Consigne 1:
Réponds à ces questions sur le récit de voyage :
(a) Sur quelle rive du Rhône se voient les ruines de la Tour de Crussol ?
(b) Quelle embouchure est aperçue un peu avant Valence ?
(c) Dans quelle ville se trouve l'arc de triomphe qui est examiné ?
Consigne 2:
Reprends le récit de voyage à la suite de sa dernière phrase et continue-le.

Texte de la page:
---*---

Ce voyage admirable, de soixante lieues, en neuf heures, m’a peut-être fait plus de plaisir la seconde fois que la première. J’ai remarqué quantité de choses nouvelles pour moi. Par exemple, la Tour de Crussol[1], vers Valence, dont les ruines se voient sur la rive droite du Rhône, au milieu d’un rocher qui lui-même tombe en ruine.

Un peu avant Valence, j’ai vu l’embouchure de l’Isère, et beaucoup plus bas, du côté opposé, l’embouchure de l’Ardèche. Près de Lyon, nous avions aperçu de loin les waggons de houille marcher sans chevaux et sans vapeur sur le chemin de fer de Saint-Étienne.

J’avais du temps à moi, je suis allé coucher à l’Isle et revoir Vaucluse. J’ai examiné l’arc de triomphe de Carpentras et ses admirables captifs en bas-reliefs ; mais il faut une âme singulière pour aimer ces choses-là et les sonnets de Pétrarque.

---*---

Entrées:
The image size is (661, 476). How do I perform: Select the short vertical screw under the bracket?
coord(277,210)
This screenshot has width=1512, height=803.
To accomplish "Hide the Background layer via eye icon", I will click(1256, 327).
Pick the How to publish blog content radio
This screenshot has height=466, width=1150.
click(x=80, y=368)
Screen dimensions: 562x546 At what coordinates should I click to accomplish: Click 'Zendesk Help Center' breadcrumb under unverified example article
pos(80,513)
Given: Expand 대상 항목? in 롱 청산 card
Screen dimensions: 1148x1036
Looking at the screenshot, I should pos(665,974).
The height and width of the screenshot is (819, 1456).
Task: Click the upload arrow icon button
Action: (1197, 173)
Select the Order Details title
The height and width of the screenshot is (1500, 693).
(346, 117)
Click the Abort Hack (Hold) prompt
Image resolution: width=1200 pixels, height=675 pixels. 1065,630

---*---

Réponse 1:
(a) Sur la rive droite.
(b) L'embouchure de l'Isère.
(c) À Carpentras.

Réponse 2:
— Aix,..... 1837.

Après avoir revu Notre-Dame-des-Domns et les fresques de Giotto dans le palais des papes, à la nuit tombante, je pars pour Aix. J’admire le pont sur la Durance, laquelle est peut-être le plus vilain torrent et le plus impatientant de France ; avant le pont, il arrêtait quelquefois les voyageurs pendant trois jours. Ce pont, en bois, n’en finit pas ; on passe au-dessus de nombreux délaissés couverts d’arbrisseaux et d’aunes. Quand il pleut du côté d’Embrun et du mont Genèvre, où la Durance

  1. Voir les Lettres écrites d’Italie, en 1739 et 1740, par le président de Brosses, édition de 1836, t. I, p. 8.